Des progrès considérables ont été réalisés dans ces maladies qui, dans les années 1960-70, avaient un pronostic extrêmement sombre. Durant les cinquante dernières années, le taux de survie est passé de 20 % à 80 % en France.

Qu’en est-il de la situation à Maurice ?
Je dirais que le taux global de survie des cancers de l’enfant à Maurice est de moins de 50 %. Mais il y a des cancers (par exemple, certaines leucémies) où le pronostic est meilleur.
Un progrès notable a été la mise sur pied d’un centre national pour les cancers de l’enfant à l’hôpital Victoria en 2009 (Child Cancer Ward).

Avant, les enfants étaient soignés dans les différents hôpitaux régionaux et dans les salles où étaient aussi traités les patients adultes. La salle dispose d’infirmières et de médecins (pédiatres et cancérologues), qui font un travail extraordinaire.

Toutefois, en tant que chirurgien pédiatre, je suis persuadé que si l’on avait l’expertise d’un spécialiste des cancers de l’enfant (hémato-oncologue pédiatrique) à plein temps à l’hôpital public, la prise en charge serait encore meilleure.

Il faut aussi savoir qu’il y a des technologies auxquelles on n’a pas accès à Maurice. Par exemple, l’immuno phénotypage des leucémies aiguës (la biologie moléculaire est peu développée dans nos laboratoires), la greffe de moelle osseuse (lorsque le cancer nécessite une chimiothérapie plus lourde et intensive), le PET scan pour évaluer les métastases à distance, le IMRT (radiothérapie conformationnelle, beaucoup plus précise et donc plus adaptée à l’enfant).
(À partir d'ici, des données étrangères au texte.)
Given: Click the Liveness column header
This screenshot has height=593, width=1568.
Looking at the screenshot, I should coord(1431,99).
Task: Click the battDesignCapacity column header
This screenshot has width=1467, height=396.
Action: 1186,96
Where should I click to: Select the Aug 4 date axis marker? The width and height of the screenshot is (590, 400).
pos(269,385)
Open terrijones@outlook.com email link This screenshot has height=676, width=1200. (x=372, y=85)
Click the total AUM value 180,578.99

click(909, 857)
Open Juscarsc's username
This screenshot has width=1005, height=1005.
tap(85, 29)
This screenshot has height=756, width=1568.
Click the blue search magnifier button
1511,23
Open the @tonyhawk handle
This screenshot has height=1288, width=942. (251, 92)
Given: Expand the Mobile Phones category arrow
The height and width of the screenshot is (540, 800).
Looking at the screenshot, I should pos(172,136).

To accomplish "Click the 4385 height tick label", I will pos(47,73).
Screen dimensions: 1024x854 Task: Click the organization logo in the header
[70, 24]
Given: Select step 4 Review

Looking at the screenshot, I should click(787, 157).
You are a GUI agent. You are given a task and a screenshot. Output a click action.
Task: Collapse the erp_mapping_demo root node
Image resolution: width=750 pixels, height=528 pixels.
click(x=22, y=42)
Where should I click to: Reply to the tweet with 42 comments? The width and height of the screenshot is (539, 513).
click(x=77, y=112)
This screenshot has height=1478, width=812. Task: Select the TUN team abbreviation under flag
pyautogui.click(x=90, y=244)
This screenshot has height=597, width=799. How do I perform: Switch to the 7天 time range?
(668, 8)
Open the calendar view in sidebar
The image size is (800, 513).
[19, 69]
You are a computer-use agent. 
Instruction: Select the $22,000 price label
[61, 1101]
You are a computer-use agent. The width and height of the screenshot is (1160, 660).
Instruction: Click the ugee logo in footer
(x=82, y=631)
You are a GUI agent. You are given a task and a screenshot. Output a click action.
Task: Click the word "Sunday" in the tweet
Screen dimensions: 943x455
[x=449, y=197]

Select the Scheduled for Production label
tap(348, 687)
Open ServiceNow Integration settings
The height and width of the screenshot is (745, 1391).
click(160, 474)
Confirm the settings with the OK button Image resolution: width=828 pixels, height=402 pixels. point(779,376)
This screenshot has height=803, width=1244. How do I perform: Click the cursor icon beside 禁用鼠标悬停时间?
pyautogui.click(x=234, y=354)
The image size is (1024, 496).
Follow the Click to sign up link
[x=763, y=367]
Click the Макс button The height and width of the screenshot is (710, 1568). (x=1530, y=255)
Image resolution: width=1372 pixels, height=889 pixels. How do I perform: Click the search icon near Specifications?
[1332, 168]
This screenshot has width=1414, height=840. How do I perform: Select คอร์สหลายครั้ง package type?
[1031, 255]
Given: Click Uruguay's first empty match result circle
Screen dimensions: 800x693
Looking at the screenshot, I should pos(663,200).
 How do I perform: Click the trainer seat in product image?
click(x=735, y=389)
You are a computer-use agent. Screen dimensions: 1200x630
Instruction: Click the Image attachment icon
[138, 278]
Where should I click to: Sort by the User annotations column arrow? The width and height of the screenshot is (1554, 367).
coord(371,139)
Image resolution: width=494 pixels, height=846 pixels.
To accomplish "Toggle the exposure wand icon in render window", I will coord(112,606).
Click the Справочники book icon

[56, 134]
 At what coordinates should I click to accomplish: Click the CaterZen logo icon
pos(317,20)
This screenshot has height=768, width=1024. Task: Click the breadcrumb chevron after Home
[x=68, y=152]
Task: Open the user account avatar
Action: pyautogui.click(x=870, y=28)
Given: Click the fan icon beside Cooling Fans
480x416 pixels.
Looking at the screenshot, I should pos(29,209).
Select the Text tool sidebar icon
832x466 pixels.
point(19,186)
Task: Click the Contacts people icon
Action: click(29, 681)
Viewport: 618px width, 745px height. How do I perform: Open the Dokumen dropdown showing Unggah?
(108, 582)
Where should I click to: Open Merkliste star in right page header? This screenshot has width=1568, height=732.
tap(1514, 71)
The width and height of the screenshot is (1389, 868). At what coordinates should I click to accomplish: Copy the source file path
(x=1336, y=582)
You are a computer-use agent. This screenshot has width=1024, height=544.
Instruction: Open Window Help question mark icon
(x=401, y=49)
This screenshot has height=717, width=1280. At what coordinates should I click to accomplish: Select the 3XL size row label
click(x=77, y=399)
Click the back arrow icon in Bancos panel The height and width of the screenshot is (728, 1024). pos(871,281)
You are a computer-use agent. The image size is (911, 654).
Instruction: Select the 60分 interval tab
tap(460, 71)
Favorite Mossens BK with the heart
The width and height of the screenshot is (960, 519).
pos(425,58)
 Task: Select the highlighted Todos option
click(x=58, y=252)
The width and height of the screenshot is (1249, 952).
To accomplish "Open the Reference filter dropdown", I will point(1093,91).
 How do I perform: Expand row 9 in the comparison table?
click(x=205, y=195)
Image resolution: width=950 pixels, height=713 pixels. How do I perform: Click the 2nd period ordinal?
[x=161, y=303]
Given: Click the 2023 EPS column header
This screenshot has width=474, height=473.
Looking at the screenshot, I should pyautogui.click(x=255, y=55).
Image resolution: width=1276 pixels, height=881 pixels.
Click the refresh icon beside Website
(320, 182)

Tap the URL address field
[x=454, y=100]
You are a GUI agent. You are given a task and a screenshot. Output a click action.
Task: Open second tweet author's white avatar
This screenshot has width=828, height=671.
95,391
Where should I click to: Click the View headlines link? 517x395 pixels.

C’est quoi, le port-à-cath docteur ?
Le port-à-cath ou chambre implantable est un dispositif que le chirurgien place sous la peau au moment du diagnostic du cancer pour faciliter l’administration de chimiothérapie intraveineuse. L’intérêt est accru chez l’enfant, car les enfants ont souvent des veines plus petites et plus difficiles à trouver que les adultes.

Maladies rares

Les cancers de l’enfant sont classés comme « maladies rares ». La recherche avance, malheureusement, doucement dans ce domaine par manque de fonds. Selon le Dr Teerovengadum, on comprend aujourd’hui que parfois l’enfant à des mutations de certains gènes dits « pro-oncogènes ». Ces gènes deviennent « instables » et prédisposent ces enfants à développer des cancers. Il considère qu’une meilleure compréhension permettra un meilleur traitement des cancers de l’enfant à travers la biologie moléculaire et la génétique à l’avenir.